Since the opening night, attendance at Play A has
increased steadily, while attendance at Play B first rose and then fell.
Equations modeling the daily attendance y at each play are shown below,
where x is the number of days since the opening night. On what day(S)
was the attendance the same at both plays? what was the attendance?
y=7x+84
y=-x^2+40x-6
The attendance was the same on day 30. The attendance was 294 at both plays that day.
The attendance was the same on day 3. The attendance was 105 at both plays that day.
The attendance was the same on days 3 and 30. The attendance at both plays on those days was 105 and 294 respectively.****
The attendance was never the same at both plays.
HOW DO I SOLVE THIS THOUGH
7x + 84 = - x^2 + 40 x - 6
x^2 - 33 x + 90 = 0
(x - 30)(x - 3) = 0
To solve this problem, we need to find the values of x (number of days) where the attendance at Play A (y=7x+84) is equal to the attendance at Play B (y=-x^2+40x-6).
To find the day(s) when the attendance was the same at both plays, we can set the two equations equal to each other and solve for x.
Setting y=7x+84 equal to y=-x^2+40x-6:
7x+84 = -x^2+40x-6
Rearranging the equation to bring all terms to one side:
x^2 - 33x + 90 = 0
Now we can solve this quadratic equation using factoring, completing the square, or the quadratic formula.
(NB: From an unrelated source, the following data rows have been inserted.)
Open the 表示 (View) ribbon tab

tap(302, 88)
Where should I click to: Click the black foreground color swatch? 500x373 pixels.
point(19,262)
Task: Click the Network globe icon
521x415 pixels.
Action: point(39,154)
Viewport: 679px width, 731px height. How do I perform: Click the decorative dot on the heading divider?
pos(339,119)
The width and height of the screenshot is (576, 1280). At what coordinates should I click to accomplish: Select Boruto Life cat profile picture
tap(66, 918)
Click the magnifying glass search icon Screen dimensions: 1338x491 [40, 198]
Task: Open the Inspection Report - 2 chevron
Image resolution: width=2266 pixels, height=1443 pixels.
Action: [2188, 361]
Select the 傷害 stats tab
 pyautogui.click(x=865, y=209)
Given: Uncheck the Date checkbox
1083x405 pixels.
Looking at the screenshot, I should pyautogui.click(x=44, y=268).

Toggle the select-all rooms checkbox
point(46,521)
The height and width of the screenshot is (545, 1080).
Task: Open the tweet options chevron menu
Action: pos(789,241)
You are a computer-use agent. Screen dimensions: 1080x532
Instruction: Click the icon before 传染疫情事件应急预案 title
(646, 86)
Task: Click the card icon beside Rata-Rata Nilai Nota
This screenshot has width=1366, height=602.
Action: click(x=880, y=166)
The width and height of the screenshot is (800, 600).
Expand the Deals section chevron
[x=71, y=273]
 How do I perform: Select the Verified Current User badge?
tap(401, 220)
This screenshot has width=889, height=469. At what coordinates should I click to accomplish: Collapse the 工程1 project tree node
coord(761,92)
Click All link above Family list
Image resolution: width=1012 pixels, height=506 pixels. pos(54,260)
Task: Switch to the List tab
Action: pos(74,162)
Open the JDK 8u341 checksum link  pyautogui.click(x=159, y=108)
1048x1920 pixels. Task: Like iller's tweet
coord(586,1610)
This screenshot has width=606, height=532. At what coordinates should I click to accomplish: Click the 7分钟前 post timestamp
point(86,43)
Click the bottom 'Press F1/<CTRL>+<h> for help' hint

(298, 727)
Let's use factoring in this case:
(x - 3)(x - 30) = 0
Now we have two possible values for x: x = 3 and x = 30.
So, the attendance was the same on days 3 and 30.
To find the attendance on those days, substitute the values of x into either equation.
For day 3:
y = 7(3) + 84
y = 21 + 84
y = 105
For day 30:
y = 7(30) + 84
y = 210 + 84
y = 294
Therefore, the attendance at both plays on days 3 and 30 was 105 and 294 respectively.